Figure 4. The structure of MabThera®

CD20 as a target antigen
A number of properties of CD20 make it an ideal target antigen for monoclonal antibody therapy.
- CD20 is only expressed on B cells (Figure 5); it is not expressed by any other cell type.
- The expression pattern of CD20 (expressed on mature B cells, but not on stem cells, pro-B cells or plasma cells) means that, after therapeutic targeting, the B cell population can recover and serum immunoglobulins continue to be produced by plasma cells.
- There are no known natural ligands for CD20.
- The function of CD20 is not fully established but it appears to be involved in the regulation of B lymphocyte growth and differentiation, possibly by functioning as a calcium channel.3
- CD20 is not internalised after antibody binding, and its expression is stable.4 Anti-CD20 antibodies therefore remain bound to CD20 on the cell surface, where they initiate cell lysis.
- CD20 is not usually shed from the cell surface.5
Figure 5. Expression of CD20 on the B cell lineage6

MabThera® depletes CD20-expressing B cells
The efficacy of MabThera® in RA is dependent upon its ability to deplete B cells, which are key players in the autoimmune disease process. MabThera® depletes B cells from the circulation by three distinct mechanisms.
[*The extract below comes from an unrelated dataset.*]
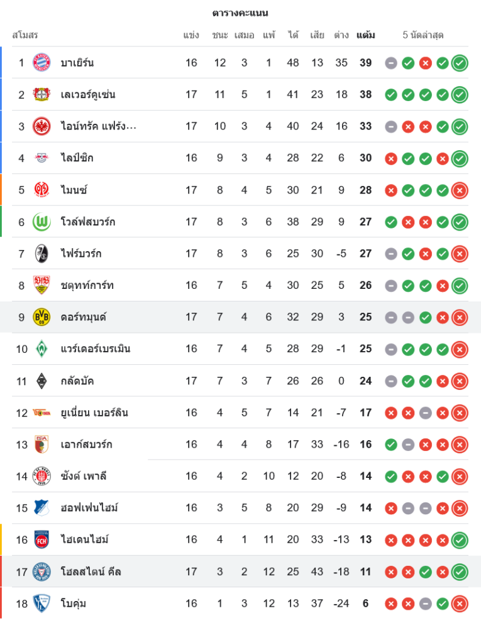
Task: Click the Wolfsburg green W logo
Action: pyautogui.click(x=41, y=222)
- Complement-mediated B cell lysis: As expected for a human IgG1 antibody, MabThera® directly binds the C1q complement component, initiating complement-mediated lysis of circulating B cells.2
- Cell-mediated cytotoxicity: MabThera® binds strongly to Fc receptors on human effector cells, such as macrophages and natural killer cells, inducing antibody-dependent cellular cytotoxicity.7
- Induction of apoptosis: MabThera® has been shown to induce apoptosis, or programmed cell death, in vitro.7
Owing to the central role and multiple actions of B cells in the pathogenesis of RA, B cell depletion with MabThera® has proven to be an effective treatment for RA.
References
- Edwards JC & Cambridge G. Rheumatology (Oxford) 2005;44:151-156.
- Reff ME, et al. Blood 1994;83:435-445.
- Tedder TF & Engel P. Immunol Today 1994;15:450-454.
- Press OW, et al. Blood 1987;69:584-591.
- Manshouri T, et al. Blood 2003;101:2507-2513.
- Sell S & Max EE. Immunology, Immunopathology, and Immunity. Washington, DC: ASM Press;2001.
- Maloney DG, et al. Blood 1996;88:637a.